Business leaders across the world have woken up to the power of OKRs – Objectives and Key Results. At Auxin OKR, we have seen a sharp rise in enquiries from businesses seeking advice about OKRs since John Doerr launched his book, Measure What Matters in 2017.
In his book, Doerr refers extensively to another three-letter acronym, which has generated less attention but is equally important. CFRs – Conversations, Feedback and Recognition.
It is the conversations that OKRs stimulate that make them transformative. Couple this with honest feedback and authentic recognition of tasks people are accomplishing daily, and CFRs become the key to unlocking the power of OKRs.
If you’ve read Work Rules by Laszlo Bock (Ex Senior Vice President of People Operations at Google), you will recall he talks about how OKRs impacted the HR department during his time at Google. It seems every business guru needs to coin their own three-letter acronym, and Lazlo is no exception. He talks passionately in the book about MTV or Mission, Transparency, Voice.
MTV shapes how Googlers interact with OKRs within the company.
Understanding the mission, seeing how every department connects through transparent communications empowers people to voice their concerns and ideas.

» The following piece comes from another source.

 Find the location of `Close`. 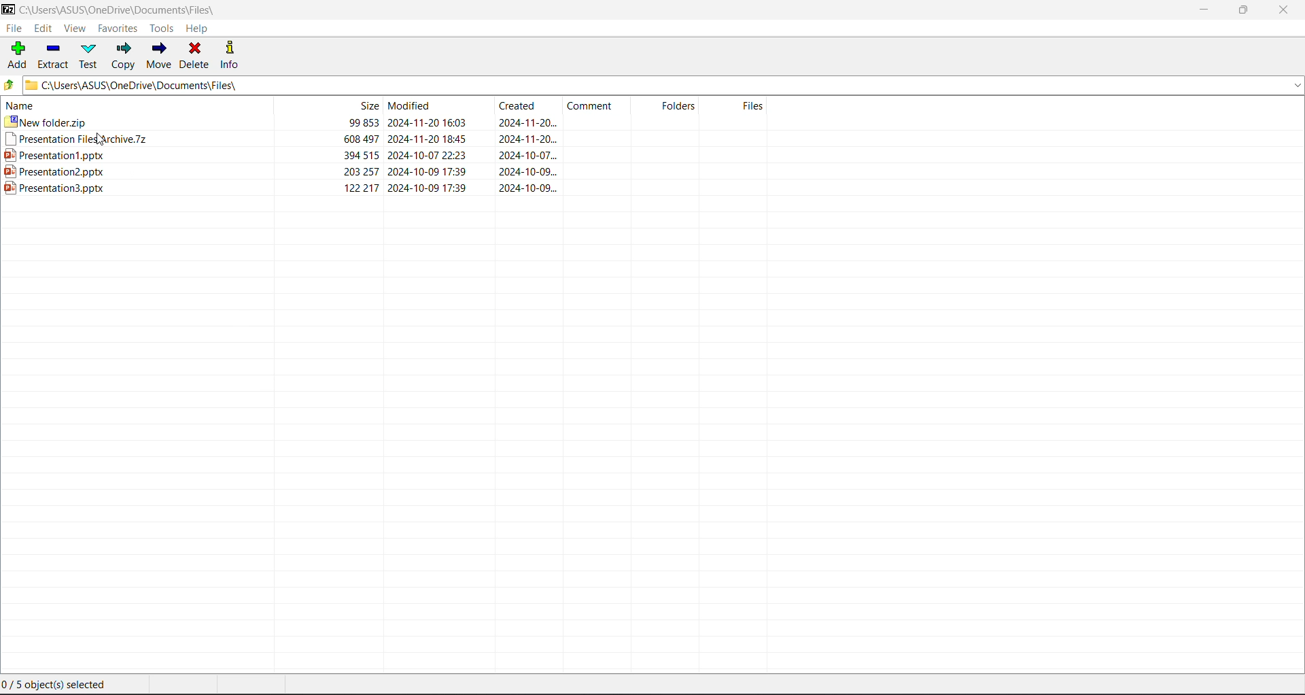

Close is located at coordinates (1285, 10).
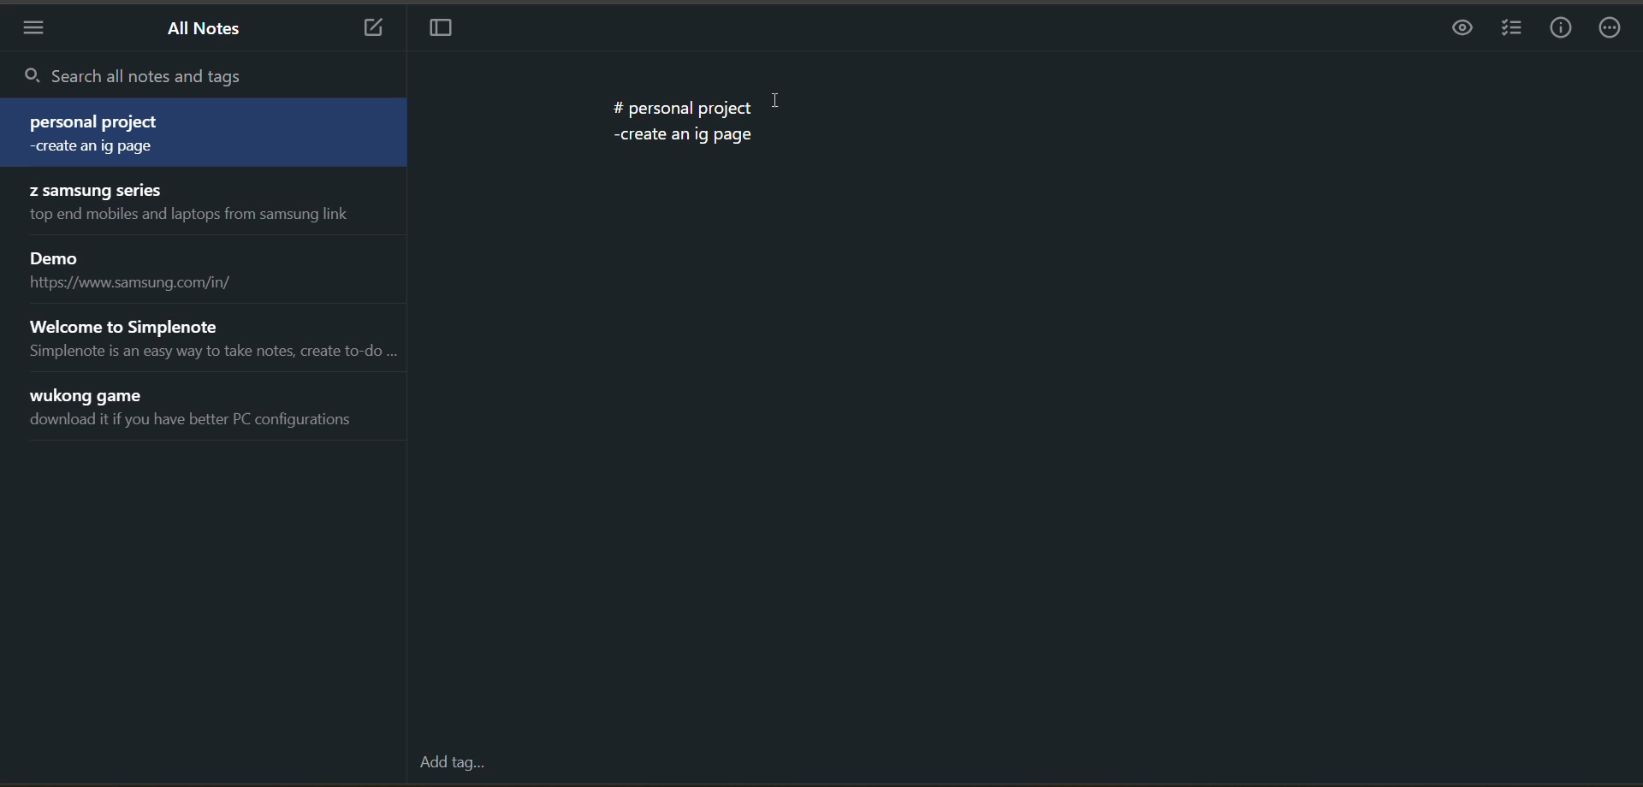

This open approach to managing people was vital to OKR success within the search giant.
Continuous review
Annual appraisals will gradually become less important as more and more companies shift to providing feedback continuously, creating a perfect environment in which to embed OKRs. It also reduces the temptation for employees to game the system by putting in a bigger effort one quarter before appraisal time. This behaviour is somewhat inevitable if reviews are directly connected to compensation.
Instead of administering and facilitating staff appraisals, the human resources teams of tomorrow face different challenges. They will need to develop internal training programmes and create their Conversations, Feedback and Recognition guidelines and best practice documents alongside their OKR knowledge base.
What might this involve? Well, it could include training staff to deliver constructive criticism or guidance on how to communicate meaningful praise. All skills progressive human resource professionals are becoming increasingly familiar with.
Achieving ambitious strategic goals
OKRs are a great way to introduce agile management practices into any organisation that wants to achieve ambitious strategic goals in today’s knowledge-based economy. Still, you need engaged and motivated individuals to make it happen.
CFRs encourage people to think about how the work they do, impacts the success of others. An OKR culture comes from people talking to one another and buying into the organisation’s overall vision. Google equate it to behaving like a founder.
OKRs empower people to act with autonomy while ensuring their actions align with the business’s strategic direction.